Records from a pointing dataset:

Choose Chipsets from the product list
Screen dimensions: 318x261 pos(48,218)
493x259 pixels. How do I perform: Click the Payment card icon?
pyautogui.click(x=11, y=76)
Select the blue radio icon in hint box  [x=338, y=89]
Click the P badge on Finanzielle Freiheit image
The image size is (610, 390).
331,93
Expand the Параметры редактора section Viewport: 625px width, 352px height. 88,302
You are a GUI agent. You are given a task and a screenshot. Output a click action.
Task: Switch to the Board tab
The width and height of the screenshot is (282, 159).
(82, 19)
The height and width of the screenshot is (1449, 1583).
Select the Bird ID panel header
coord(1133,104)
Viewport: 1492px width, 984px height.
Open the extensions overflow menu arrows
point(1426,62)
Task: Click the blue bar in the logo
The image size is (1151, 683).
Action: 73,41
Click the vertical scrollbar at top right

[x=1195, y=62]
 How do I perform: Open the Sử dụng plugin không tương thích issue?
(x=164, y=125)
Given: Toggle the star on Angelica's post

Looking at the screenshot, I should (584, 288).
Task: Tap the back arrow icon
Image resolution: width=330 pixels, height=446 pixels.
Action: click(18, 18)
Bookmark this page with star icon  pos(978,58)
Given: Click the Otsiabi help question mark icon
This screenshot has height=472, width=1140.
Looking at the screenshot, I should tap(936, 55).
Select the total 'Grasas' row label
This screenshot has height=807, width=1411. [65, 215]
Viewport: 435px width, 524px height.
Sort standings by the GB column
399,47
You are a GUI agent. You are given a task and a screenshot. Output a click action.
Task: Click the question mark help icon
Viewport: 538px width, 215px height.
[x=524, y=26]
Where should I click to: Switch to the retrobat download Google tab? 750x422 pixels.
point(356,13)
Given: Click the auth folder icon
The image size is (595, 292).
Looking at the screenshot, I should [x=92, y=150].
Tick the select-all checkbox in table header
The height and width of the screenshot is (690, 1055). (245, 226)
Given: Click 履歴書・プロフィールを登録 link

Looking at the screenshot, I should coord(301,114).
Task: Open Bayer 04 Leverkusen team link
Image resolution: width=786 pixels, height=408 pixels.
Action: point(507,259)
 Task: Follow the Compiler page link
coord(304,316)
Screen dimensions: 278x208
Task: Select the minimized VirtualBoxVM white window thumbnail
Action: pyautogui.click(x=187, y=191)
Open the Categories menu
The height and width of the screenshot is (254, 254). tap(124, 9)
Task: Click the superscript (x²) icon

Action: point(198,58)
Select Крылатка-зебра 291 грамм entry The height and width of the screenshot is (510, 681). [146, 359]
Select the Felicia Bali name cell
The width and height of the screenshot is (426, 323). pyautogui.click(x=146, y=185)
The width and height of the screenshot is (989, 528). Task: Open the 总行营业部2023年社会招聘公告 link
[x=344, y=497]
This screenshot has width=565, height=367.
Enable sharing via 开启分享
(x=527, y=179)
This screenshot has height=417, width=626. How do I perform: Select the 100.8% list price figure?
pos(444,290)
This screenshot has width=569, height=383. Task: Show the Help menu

Aim of the exercise -
Rewrite the lines above as a numbered list, dropping any blank lines.

Task result -
1. Choose Chipsets from the product list
2. Screen dimensions: 318x261 pos(48,218)
3. 493x259 pixels. How do I perform: Click the Payment card icon?
4. pyautogui.click(x=11, y=76)
5. Select the blue radio icon in hint box  [x=338, y=89]
6. Click the P badge on Finanzielle Freiheit image
7. The image size is (610, 390).
8. 331,93
9. Expand the Параметры редактора section Viewport: 625px width, 352px height. 88,302
10. You are a GUI agent. You are given a task and a screenshot. Output a click action.
11. Task: Switch to the Board tab
12. The width and height of the screenshot is (282, 159).
13. (82, 19)
14. The height and width of the screenshot is (1449, 1583).
15. Select the Bird ID panel header
16. coord(1133,104)
17. Viewport: 1492px width, 984px height.
18. Open the extensions overflow menu arrows
19. point(1426,62)
20. Task: Click the blue bar in the logo
21. The image size is (1151, 683).
22. Action: 73,41
23. Click the vertical scrollbar at top right
24. [x=1195, y=62]
25.  How do I perform: Open the Sử dụng plugin không tương thích issue?
26. (x=164, y=125)
27. Given: Toggle the star on Angelica's post
28. Looking at the screenshot, I should (584, 288).
29. Task: Tap the back arrow icon
30. Image resolution: width=330 pixels, height=446 pixels.
31. Action: click(18, 18)
32. Bookmark this page with star icon  pos(978,58)
33. Given: Click the Otsiabi help question mark icon
34. This screenshot has height=472, width=1140.
35. Looking at the screenshot, I should tap(936, 55).
36. Select the total 'Grasas' row label
37. This screenshot has height=807, width=1411. [65, 215]
38. Viewport: 435px width, 524px height.
39. Sort standings by the GB column
40. 399,47
41. You are a GUI agent. You are given a task and a screenshot. Output a click action.
42. Task: Click the question mark help icon
43. Viewport: 538px width, 215px height.
44. [x=524, y=26]
45. Where should I click to: Switch to the retrobat download Google tab? 750x422 pixels.
46. point(356,13)
47. Given: Click the auth folder icon
48. The image size is (595, 292).
49. Looking at the screenshot, I should [x=92, y=150].
50. Tick the select-all checkbox in table header
51. The height and width of the screenshot is (690, 1055). (245, 226)
52. Given: Click 履歴書・プロフィールを登録 link
53. Looking at the screenshot, I should coord(301,114).
54. Task: Open Bayer 04 Leverkusen team link
55. Image resolution: width=786 pixels, height=408 pixels.
56. Action: point(507,259)
57.  Task: Follow the Compiler page link
58. coord(304,316)
59. Screen dimensions: 278x208
60. Task: Select the minimized VirtualBoxVM white window thumbnail
61. Action: pyautogui.click(x=187, y=191)
62. Open the Categories menu
63. The height and width of the screenshot is (254, 254). tap(124, 9)
64. Task: Click the superscript (x²) icon
65. Action: point(198,58)
66. Select Крылатка-зебра 291 грамм entry The height and width of the screenshot is (510, 681). [146, 359]
67. Select the Felicia Bali name cell
68. The width and height of the screenshot is (426, 323). pyautogui.click(x=146, y=185)
69. The width and height of the screenshot is (989, 528). Task: Open the 总行营业部2023年社会招聘公告 link
70. [x=344, y=497]
71. This screenshot has width=565, height=367.
72. Enable sharing via 开启分享
73. (x=527, y=179)
74. This screenshot has height=417, width=626. How do I perform: Select the 100.8% list price figure?
75. pos(444,290)
76. This screenshot has width=569, height=383. Task: Show the Help menu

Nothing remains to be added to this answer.